Fastlane Franchisean outsourced franchise sales organization, attracted majority investment from a private equity firm Southfield Capital. FastLane was founded by Ryan Zink and Carey Gille in 2017 and has awarded over 4,000 total territories in five years spanning various industries including residential and commercial services, fitness, child enrichment, automotive, health and wellness and business services. Zink and Gille will remain involved after the deal closes, with Gille continuing in his current role as CEO and Zink as an advisor to the board. Boxwood Partners provided sell-side advisory services to Franchise FastLane on the transaction, the terms of which were not disclosed.

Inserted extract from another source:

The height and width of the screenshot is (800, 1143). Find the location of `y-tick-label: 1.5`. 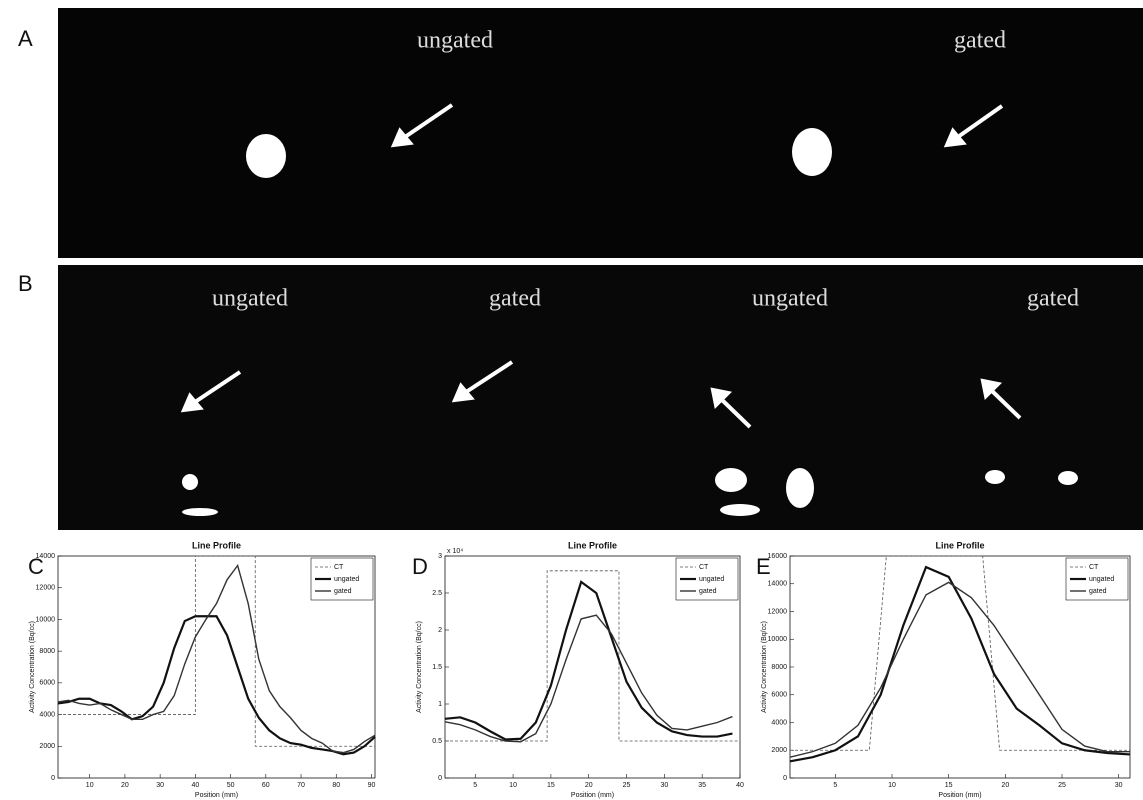

y-tick-label: 1.5 is located at coordinates (437, 668).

Wag N’ Wash Natural Pet Food & Grooming refranchised five stores in Colorado to a Pet Supplies Plus franchisee. Wag N’ Wash has sold its former company-owned sites in Castle Rock, Littleton and three in Colorado Springs to Finnegan Dexter. Founded in 2018 and based in Lakeland, Florida, Finnegan Dexter is a seasoned pet retail franchisee and owns and operates nine Pet Supplies More stores in Florida, plus another in development. PSP bought Wag N’ Wash earlier this year in its first acquisition after being acquired by Franchise Group in 2021.
Benetendances bought DCV Franchise Group, which provides access and guidance for all traditional and SBA-backed loan products. Benetrends said the deal makes it the franchise industry’s largest and most comprehensive SBA team specializing in rollover as business start-up financing. Founded in 2004, DCV combines personal coaching, internal qualification and business development at executive level to identify financing solutions. DCV has placed over $3 billion in SBA financing on behalf of its clients over the past 20 years.